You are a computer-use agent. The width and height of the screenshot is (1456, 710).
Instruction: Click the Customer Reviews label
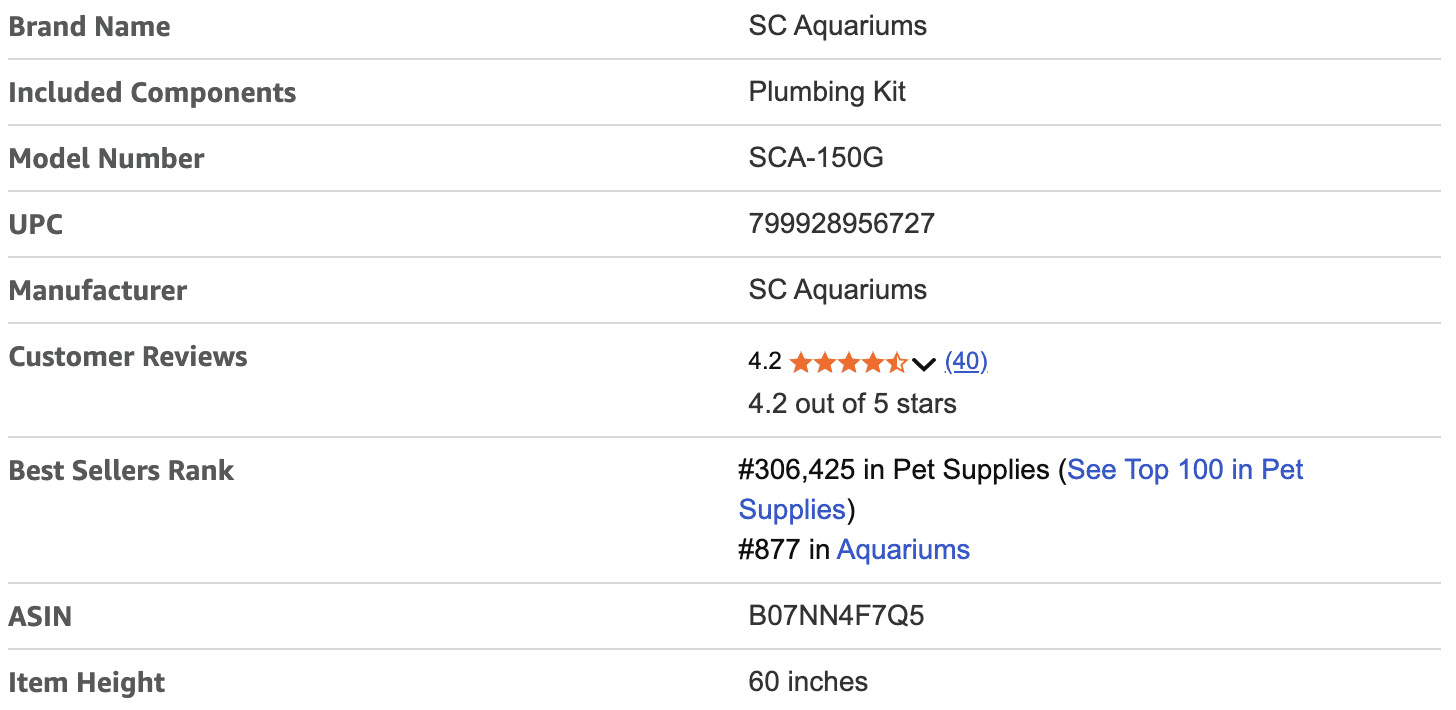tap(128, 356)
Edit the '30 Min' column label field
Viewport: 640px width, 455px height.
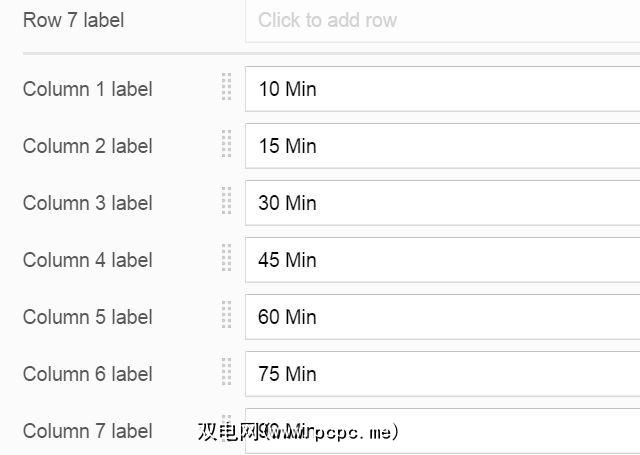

--

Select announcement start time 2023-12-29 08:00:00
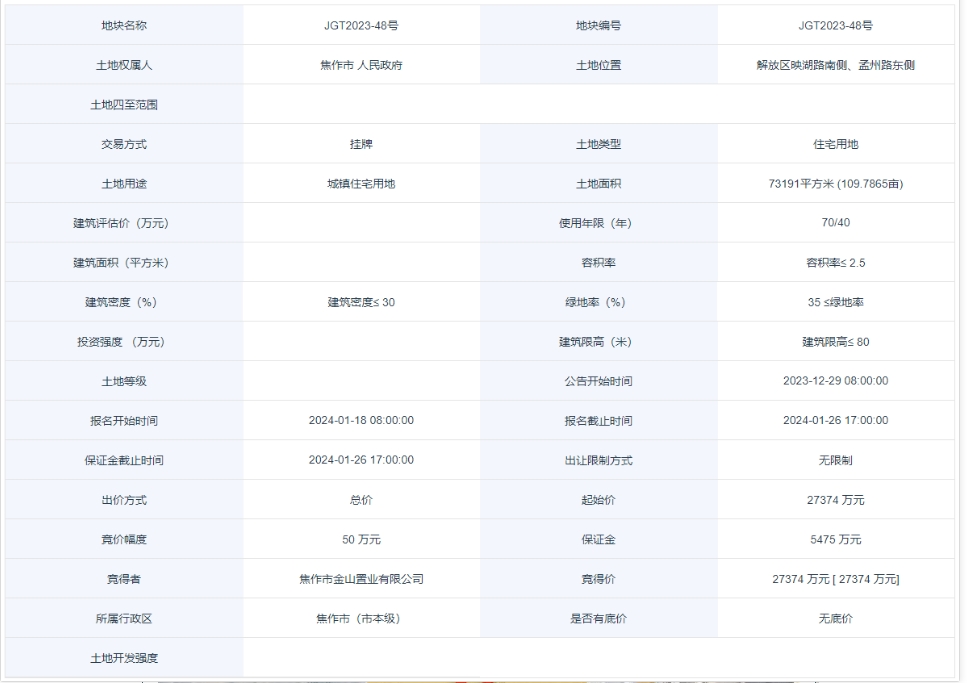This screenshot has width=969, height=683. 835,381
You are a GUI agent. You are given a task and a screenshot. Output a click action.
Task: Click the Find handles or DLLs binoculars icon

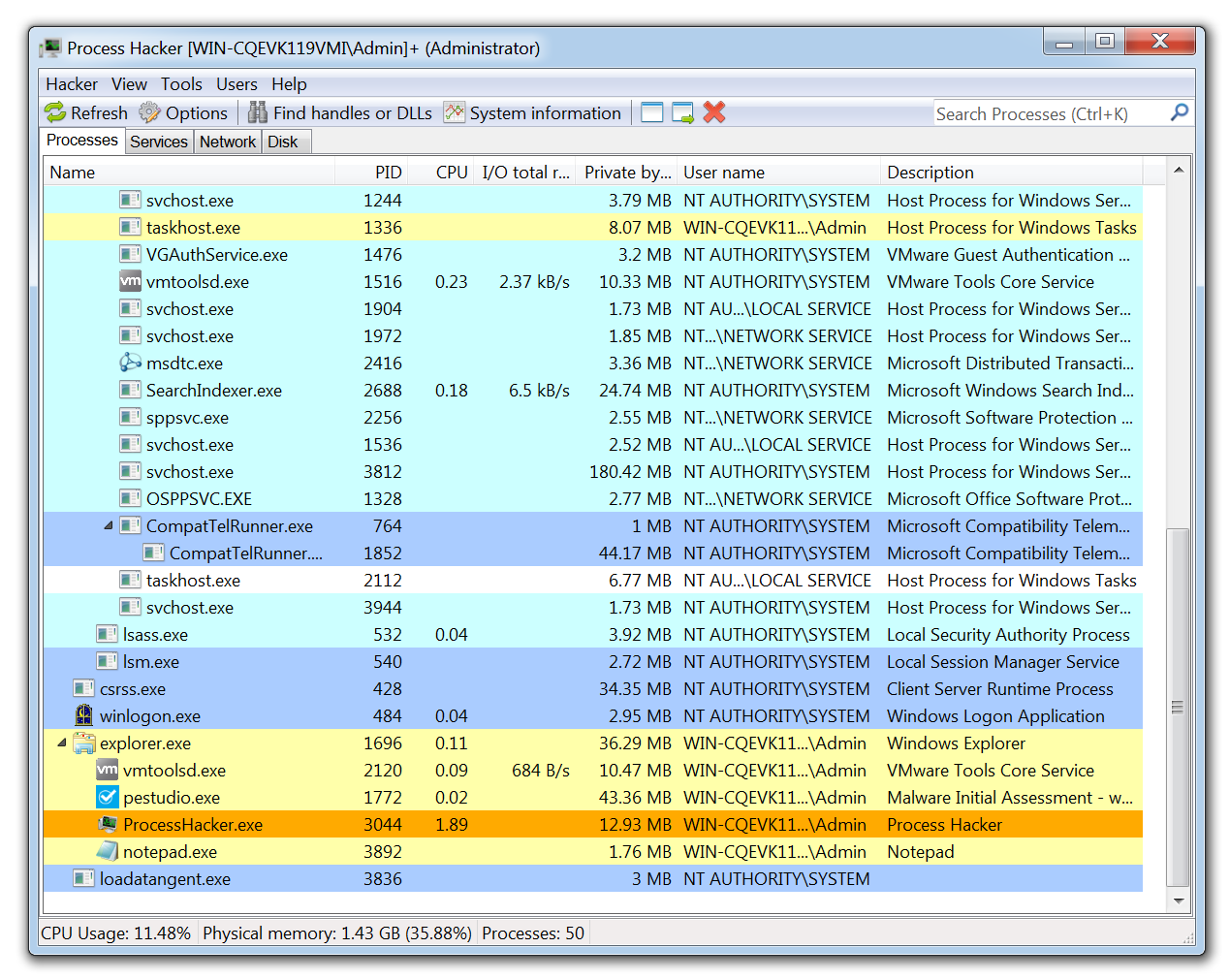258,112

...

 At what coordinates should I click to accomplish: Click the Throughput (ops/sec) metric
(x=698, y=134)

◆ **Exercise prompt**:
Copy out the lines between the one holding "You are a computer-use" and the one holding "Viewport: 640px width, 455px height.", inclusive, leaving out the pictures.

◆ **Answer to this problem**:
You are a computer-use agent. The width and height of the screenshot is (1456, 710).
Instruction: Click the Customer Reviews label
tap(128, 356)
Edit the '30 Min' column label field
Viewport: 640px width, 455px height.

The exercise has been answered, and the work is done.